§ **Aim of the exercise**
Rewrite the rows that begin at the line containing "Given: Expand the" and run through the end of the rows, with "dropdown arrow" replaced by "expand caret" and all else unchanged. Leave the pictures out of your answer.

§ **Data shown**
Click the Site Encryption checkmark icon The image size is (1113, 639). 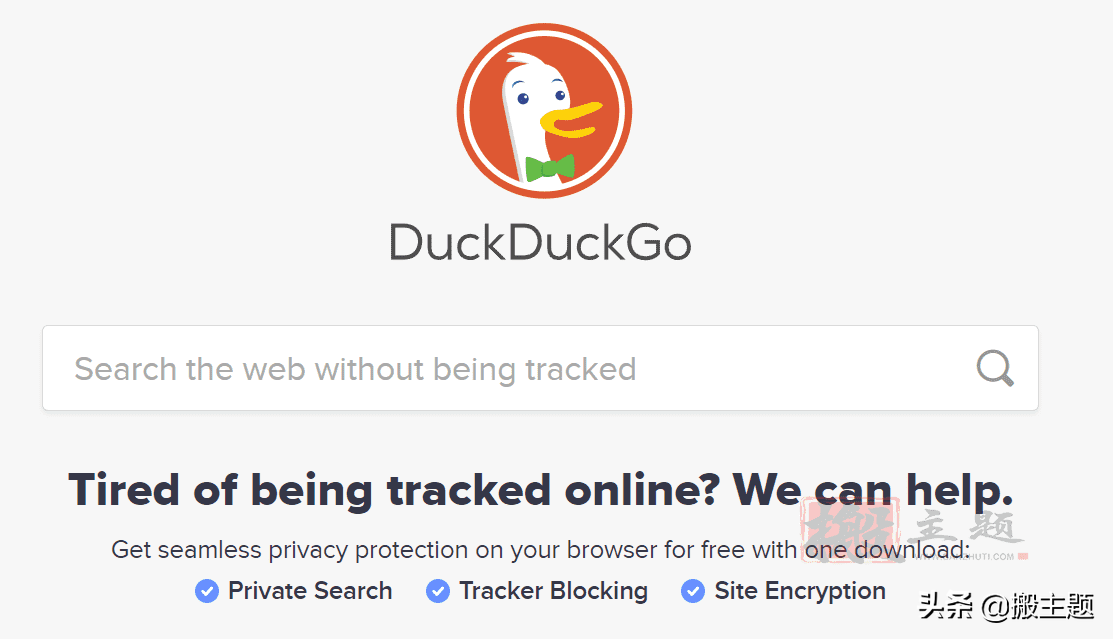pyautogui.click(x=693, y=591)
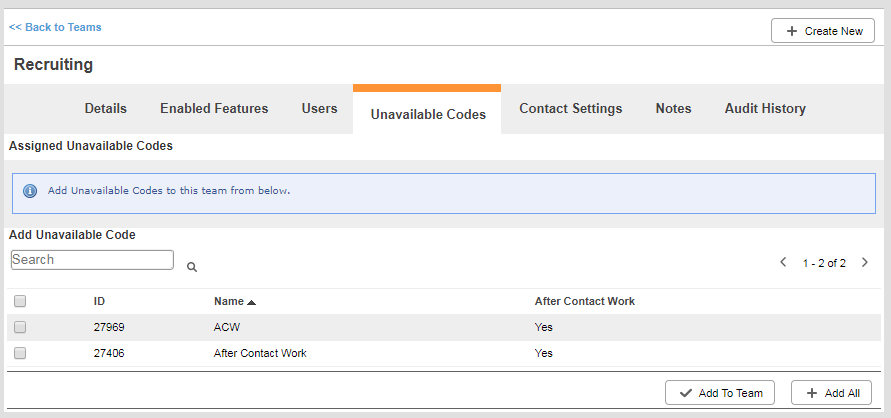Click the blue info icon
The image size is (891, 418).
coord(30,190)
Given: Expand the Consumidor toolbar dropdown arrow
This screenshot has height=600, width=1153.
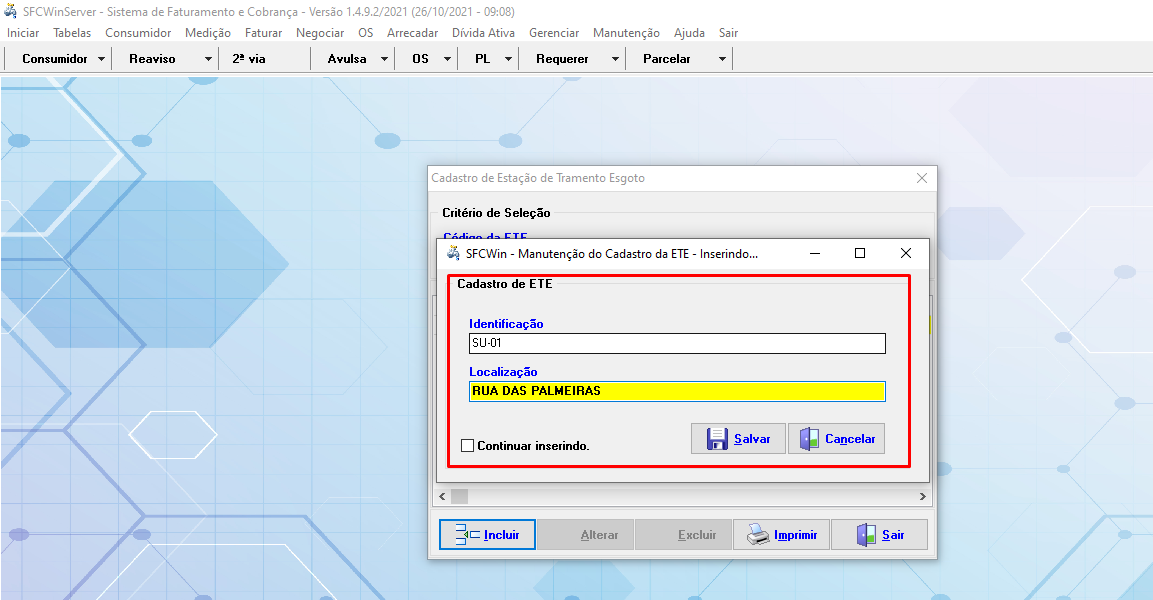Looking at the screenshot, I should coord(102,59).
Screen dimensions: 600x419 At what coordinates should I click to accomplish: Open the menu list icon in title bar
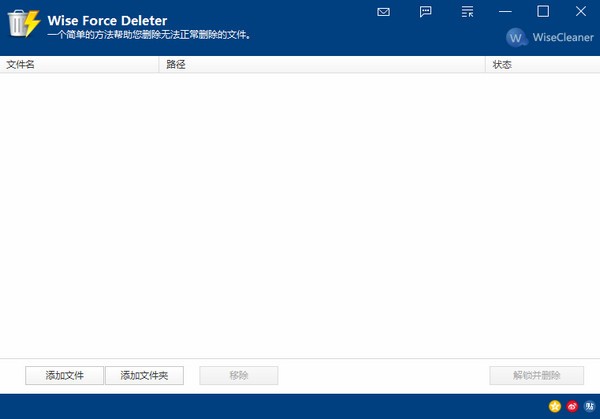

§ **Task output**
Given: Expand the Consumidor toolbar expand caret
This screenshot has height=600, width=1153.
Looking at the screenshot, I should coord(102,59).
Screen dimensions: 600x419 At what coordinates should I click to accomplish: Open the menu list icon in title bar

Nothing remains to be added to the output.